The Sad Story of Eli and His Sons

The Sad Story of Eli and His Sons

By Fred Pruitt

 I’ve been thinking about the priest Eli and his sons lately. It’s the story told in 1 Samuel chapters 2 — 4.

12)  Now the sons of Eli were sons of Belial; they knew not the Lord….

17) Wherefore the sin of the young men was very great before the Lord: for men abhorred the offering of the Lord….

22)  Now Eli was very old, and heard all that his sons did unto all Israel; and how they lay with the women that assembled at the door of the tabernacle of the congregation….
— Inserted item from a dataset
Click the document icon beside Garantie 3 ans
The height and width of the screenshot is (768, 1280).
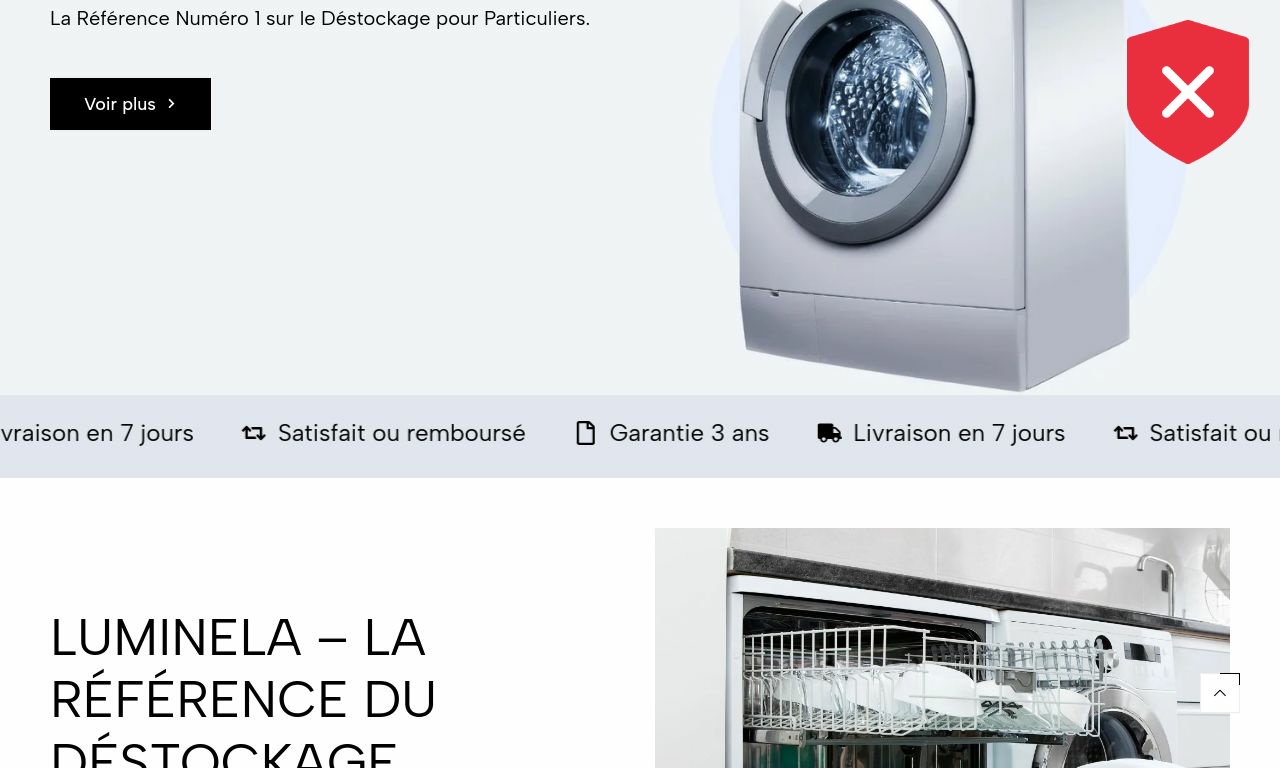tap(585, 433)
23) And he said unto them, Why do ye such things? for I hear of your evil dealings by all this people.

24)  Nay, my sons; for it is no good report that I hear: ye make the Lord’s people to transgress….

27, 34)  And a man of God came, and said, Thus saith the Lord, … And this shall be a sign unto thee, that shall come upon thy two sons, on Hophni and Phinehas; in one day they shall die both of them….
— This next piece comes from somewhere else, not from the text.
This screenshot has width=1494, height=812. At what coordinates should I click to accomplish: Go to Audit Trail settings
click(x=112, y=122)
31) Behold, the days come, that I will cut off thine arm, and the arm of thy father’s house, that there shall not be an old man in thine house. 
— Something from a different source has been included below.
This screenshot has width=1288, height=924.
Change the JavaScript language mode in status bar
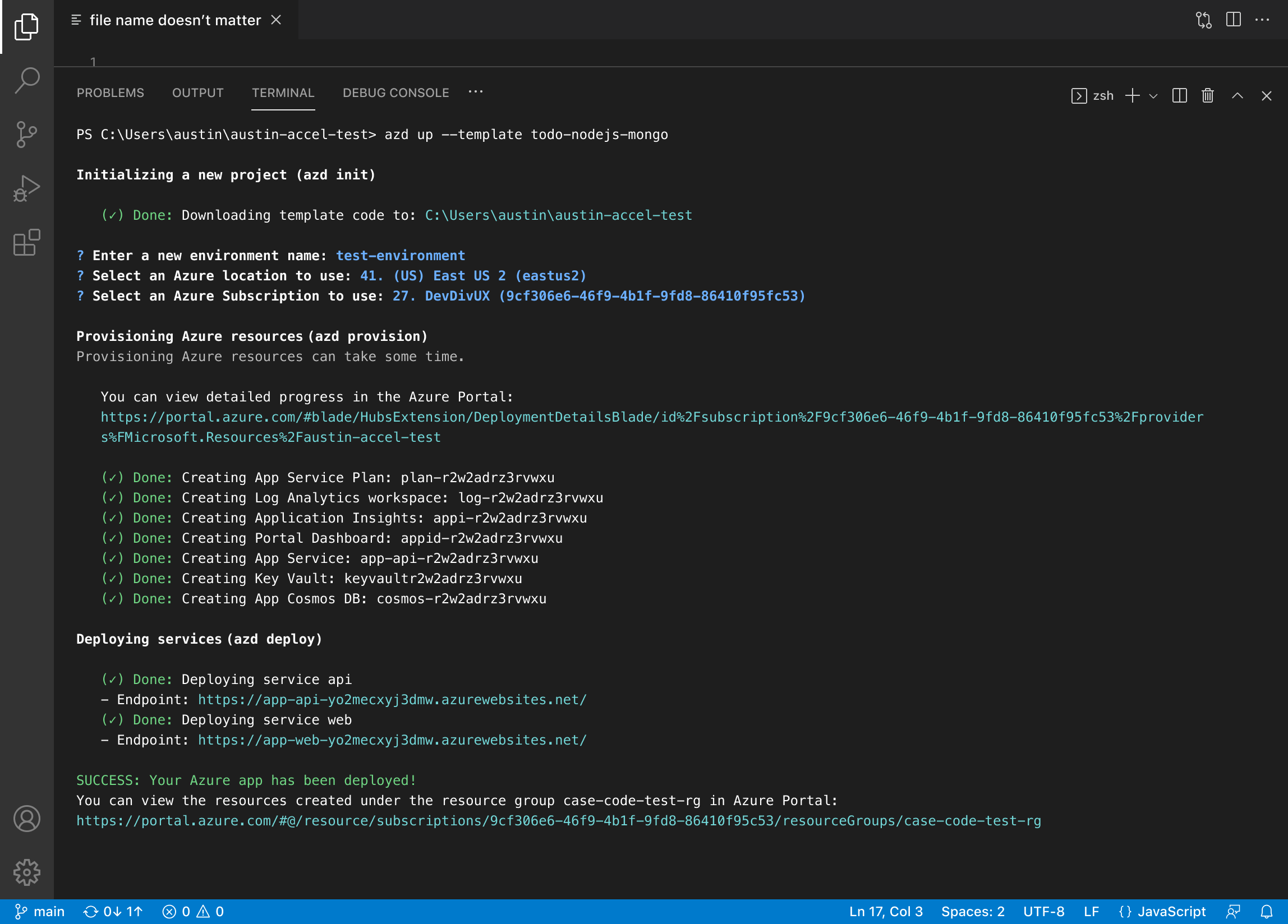tap(1163, 912)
35)  And I will raise me up a faithful priest, that shall do according to that which is in mine heart and in my mind: and I will build him a sure house; and he shall walk before mine anointed for ever.

Eli is the old High Priest who brought up Samuel in the tabernacle in the days when the Ark was in Shiloh. Being High Priest meant he was of the house of Aaron, since only Levites of the House of Aaron may perform sacrifices according to the laws of Moses.

As Eli grew weaker with age, he let his two sons, Hophni and Phinehas, take over all the priestly duties. Only there was a problem with that. The scripture never minces words or pulls punches. They had rejected the God of Israel, and served Belial, the wicked one. Instead of serving the congregation’s spiritual needs, they were using their positions to scam the people! They were taking more than their share in the sacrifices, by force if necessary. The most heinous things they did involved having sex with some of the women “who assembled at the door of the tabernacle of the congregation.”  (Things haven’t changed much, have they?)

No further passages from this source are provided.